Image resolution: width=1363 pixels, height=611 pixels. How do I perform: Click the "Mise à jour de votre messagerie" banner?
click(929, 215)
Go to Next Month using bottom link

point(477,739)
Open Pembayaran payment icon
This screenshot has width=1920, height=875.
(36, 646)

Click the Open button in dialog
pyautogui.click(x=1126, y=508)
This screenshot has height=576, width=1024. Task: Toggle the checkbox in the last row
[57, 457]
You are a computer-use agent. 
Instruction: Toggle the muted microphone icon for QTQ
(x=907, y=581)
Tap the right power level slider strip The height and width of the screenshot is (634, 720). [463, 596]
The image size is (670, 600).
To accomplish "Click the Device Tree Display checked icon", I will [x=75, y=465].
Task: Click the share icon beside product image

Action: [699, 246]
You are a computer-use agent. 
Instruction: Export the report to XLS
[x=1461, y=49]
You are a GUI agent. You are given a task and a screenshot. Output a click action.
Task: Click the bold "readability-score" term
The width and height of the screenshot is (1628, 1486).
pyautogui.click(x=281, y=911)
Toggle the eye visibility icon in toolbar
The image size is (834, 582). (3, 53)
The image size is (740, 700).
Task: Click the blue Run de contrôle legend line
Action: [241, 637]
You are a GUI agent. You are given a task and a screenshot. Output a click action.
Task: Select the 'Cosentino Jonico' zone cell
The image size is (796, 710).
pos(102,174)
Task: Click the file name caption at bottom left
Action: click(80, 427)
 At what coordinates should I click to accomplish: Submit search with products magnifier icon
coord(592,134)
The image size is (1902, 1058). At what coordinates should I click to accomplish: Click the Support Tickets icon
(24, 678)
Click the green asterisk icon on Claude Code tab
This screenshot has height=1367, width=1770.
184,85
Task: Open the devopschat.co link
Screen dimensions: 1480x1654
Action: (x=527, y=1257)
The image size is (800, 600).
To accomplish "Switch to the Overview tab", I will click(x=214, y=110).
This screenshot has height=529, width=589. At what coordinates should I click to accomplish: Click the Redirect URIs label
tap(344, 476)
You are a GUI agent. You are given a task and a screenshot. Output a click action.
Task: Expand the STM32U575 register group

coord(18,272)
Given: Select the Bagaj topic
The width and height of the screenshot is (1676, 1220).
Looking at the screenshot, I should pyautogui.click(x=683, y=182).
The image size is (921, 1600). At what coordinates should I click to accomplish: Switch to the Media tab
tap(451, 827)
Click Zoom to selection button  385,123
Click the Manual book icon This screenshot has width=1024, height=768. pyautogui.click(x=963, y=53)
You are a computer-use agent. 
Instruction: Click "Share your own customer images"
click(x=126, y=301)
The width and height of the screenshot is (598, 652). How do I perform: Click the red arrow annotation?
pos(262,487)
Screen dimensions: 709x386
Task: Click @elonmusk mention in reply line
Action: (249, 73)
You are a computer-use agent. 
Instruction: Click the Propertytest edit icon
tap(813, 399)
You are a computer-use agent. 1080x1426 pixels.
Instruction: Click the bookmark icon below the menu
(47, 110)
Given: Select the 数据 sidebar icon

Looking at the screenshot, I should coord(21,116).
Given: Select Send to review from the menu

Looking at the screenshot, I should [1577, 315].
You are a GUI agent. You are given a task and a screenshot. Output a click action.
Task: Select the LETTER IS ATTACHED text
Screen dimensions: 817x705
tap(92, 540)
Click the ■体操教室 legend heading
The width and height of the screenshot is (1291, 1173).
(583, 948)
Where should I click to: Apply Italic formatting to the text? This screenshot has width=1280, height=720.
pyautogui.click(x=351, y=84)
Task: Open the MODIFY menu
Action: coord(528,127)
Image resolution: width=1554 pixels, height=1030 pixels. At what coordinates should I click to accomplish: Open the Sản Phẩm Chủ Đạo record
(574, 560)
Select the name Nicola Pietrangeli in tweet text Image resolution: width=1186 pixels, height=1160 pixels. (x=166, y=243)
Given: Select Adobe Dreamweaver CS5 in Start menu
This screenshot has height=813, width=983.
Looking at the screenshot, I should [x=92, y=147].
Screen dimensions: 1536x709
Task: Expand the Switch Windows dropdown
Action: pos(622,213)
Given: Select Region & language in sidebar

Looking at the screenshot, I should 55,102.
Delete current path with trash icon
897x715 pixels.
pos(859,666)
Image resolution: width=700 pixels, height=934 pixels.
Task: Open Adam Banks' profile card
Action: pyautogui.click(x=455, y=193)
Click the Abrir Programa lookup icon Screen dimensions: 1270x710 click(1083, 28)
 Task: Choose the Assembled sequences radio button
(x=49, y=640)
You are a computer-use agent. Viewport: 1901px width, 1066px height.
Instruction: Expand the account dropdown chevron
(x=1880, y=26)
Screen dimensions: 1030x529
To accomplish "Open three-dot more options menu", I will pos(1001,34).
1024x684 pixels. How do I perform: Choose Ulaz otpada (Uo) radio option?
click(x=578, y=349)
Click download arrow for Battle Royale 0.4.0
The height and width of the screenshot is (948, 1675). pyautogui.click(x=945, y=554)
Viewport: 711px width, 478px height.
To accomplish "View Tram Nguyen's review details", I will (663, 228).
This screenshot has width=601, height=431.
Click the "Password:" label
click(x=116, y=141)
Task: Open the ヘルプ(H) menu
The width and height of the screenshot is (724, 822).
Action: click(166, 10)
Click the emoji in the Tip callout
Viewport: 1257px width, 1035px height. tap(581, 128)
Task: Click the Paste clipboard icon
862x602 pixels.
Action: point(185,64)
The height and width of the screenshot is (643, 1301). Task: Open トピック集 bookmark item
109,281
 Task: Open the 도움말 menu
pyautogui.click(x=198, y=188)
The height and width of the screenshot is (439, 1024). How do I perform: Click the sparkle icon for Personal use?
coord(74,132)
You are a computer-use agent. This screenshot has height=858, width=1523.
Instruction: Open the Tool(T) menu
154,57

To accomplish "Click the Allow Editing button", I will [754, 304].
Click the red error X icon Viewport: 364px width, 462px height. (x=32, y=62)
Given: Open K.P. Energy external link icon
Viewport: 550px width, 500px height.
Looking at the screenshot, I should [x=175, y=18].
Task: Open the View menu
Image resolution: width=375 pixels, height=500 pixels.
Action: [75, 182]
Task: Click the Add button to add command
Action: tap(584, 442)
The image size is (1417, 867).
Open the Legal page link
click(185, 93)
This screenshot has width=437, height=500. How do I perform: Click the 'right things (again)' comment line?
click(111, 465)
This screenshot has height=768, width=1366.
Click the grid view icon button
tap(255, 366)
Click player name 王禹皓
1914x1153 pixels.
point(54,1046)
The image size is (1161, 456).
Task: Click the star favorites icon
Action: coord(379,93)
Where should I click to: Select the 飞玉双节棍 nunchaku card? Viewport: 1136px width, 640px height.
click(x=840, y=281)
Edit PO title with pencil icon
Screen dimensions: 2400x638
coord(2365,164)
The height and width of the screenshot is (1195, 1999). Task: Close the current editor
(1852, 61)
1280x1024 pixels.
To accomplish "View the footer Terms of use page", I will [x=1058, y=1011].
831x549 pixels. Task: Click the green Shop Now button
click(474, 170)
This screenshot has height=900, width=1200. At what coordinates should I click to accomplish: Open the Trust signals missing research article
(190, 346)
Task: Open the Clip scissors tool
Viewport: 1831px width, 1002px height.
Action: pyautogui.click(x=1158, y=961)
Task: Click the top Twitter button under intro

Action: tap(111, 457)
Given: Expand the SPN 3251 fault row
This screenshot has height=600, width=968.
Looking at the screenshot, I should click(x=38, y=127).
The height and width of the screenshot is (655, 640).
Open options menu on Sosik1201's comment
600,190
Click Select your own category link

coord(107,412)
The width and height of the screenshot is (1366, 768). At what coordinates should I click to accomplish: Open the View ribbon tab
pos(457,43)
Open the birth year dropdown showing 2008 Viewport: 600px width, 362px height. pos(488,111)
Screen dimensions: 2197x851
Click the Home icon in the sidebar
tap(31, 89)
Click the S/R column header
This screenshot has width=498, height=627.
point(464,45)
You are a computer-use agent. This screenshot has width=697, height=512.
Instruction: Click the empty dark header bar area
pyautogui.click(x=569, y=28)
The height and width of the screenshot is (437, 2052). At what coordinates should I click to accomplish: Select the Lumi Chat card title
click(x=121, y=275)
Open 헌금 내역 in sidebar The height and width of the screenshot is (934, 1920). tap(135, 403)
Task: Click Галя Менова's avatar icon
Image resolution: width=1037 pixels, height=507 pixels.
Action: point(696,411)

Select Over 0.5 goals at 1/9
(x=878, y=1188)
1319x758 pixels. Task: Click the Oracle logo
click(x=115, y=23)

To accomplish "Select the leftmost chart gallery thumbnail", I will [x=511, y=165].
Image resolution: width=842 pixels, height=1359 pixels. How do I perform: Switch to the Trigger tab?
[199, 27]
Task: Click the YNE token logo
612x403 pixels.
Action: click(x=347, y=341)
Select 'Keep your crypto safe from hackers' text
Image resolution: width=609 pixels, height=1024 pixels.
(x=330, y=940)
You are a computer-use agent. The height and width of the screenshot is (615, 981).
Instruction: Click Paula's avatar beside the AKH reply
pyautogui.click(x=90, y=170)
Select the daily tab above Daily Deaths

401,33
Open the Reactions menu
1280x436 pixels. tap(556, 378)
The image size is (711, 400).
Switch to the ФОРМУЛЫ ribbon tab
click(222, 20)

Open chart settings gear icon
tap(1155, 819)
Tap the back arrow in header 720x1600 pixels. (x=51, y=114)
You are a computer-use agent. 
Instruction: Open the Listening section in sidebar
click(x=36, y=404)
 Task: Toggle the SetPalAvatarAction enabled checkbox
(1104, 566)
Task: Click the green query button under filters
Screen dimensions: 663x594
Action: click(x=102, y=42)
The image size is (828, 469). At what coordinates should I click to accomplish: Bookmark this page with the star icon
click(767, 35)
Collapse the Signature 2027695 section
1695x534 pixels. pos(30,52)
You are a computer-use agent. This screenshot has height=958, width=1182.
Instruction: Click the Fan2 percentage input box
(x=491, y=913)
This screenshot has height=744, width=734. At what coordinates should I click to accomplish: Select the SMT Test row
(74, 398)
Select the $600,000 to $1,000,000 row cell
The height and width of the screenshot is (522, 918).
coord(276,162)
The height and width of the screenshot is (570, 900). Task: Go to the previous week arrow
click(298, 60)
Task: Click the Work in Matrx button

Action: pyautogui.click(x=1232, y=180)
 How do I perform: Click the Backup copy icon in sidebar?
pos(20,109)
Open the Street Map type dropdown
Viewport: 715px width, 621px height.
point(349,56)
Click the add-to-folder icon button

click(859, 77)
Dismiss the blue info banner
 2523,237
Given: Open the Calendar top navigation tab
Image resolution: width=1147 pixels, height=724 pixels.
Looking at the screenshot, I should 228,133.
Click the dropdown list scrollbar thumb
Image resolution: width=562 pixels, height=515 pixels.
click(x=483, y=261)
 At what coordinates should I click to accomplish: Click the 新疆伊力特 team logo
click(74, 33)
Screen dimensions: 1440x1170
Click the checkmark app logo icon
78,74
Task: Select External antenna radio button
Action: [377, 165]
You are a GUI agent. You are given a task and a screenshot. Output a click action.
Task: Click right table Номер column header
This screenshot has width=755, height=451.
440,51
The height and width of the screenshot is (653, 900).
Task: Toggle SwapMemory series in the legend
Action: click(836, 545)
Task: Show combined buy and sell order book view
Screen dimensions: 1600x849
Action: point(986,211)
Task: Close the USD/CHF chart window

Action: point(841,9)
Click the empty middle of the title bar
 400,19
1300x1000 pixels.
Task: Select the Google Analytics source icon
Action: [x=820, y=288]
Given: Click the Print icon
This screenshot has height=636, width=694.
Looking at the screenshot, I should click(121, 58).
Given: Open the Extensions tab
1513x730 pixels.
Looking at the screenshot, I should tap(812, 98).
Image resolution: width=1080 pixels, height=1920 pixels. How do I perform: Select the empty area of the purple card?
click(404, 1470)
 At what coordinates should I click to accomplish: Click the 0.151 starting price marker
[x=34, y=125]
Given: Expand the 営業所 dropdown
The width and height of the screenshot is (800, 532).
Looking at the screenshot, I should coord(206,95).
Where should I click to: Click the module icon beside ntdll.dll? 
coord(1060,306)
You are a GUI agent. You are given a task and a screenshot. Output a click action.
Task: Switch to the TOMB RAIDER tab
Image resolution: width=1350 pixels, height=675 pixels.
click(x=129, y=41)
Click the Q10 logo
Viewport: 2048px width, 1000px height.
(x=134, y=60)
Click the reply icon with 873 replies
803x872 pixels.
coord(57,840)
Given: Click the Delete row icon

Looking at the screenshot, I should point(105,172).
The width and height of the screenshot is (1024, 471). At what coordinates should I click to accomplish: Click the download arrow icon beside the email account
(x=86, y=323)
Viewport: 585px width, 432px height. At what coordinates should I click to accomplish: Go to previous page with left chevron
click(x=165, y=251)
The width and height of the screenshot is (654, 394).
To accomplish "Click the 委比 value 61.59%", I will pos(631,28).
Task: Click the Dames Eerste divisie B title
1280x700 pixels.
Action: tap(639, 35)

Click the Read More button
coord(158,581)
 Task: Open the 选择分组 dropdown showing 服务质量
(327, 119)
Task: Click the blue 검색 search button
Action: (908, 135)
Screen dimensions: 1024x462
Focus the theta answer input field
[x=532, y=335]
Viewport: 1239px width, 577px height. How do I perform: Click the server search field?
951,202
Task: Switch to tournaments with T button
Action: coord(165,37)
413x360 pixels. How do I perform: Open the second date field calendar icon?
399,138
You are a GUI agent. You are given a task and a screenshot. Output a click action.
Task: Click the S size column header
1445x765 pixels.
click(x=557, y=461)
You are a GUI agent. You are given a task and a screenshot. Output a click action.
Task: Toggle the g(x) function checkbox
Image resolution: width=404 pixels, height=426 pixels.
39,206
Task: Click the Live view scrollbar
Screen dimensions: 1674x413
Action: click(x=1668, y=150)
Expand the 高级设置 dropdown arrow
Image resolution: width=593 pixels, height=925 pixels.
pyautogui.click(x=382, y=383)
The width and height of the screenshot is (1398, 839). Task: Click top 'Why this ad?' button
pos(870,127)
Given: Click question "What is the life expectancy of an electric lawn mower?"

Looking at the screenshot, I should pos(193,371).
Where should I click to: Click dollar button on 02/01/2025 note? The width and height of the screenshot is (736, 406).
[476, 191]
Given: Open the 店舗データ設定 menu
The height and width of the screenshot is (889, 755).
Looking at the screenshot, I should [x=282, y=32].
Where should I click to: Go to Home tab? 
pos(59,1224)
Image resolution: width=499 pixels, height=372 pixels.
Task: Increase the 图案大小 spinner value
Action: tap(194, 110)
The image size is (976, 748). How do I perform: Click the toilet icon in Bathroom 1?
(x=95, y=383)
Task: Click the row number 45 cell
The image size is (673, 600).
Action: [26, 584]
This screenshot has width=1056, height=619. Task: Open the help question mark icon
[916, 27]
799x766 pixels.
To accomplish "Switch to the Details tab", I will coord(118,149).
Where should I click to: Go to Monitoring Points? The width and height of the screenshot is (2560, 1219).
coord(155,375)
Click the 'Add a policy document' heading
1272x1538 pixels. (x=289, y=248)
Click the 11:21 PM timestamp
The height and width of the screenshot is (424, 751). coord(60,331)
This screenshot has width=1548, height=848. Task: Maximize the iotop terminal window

━━━━━━━━━━━━━━━━

Only lines of the material that contain the word "cell" belong in the answer; copy each one.

# Expected answer:
Task: Select the 'Cosentino Jonico' zone cell
Select the $600,000 to $1,000,000 row cell
Task: Click the row number 45 cell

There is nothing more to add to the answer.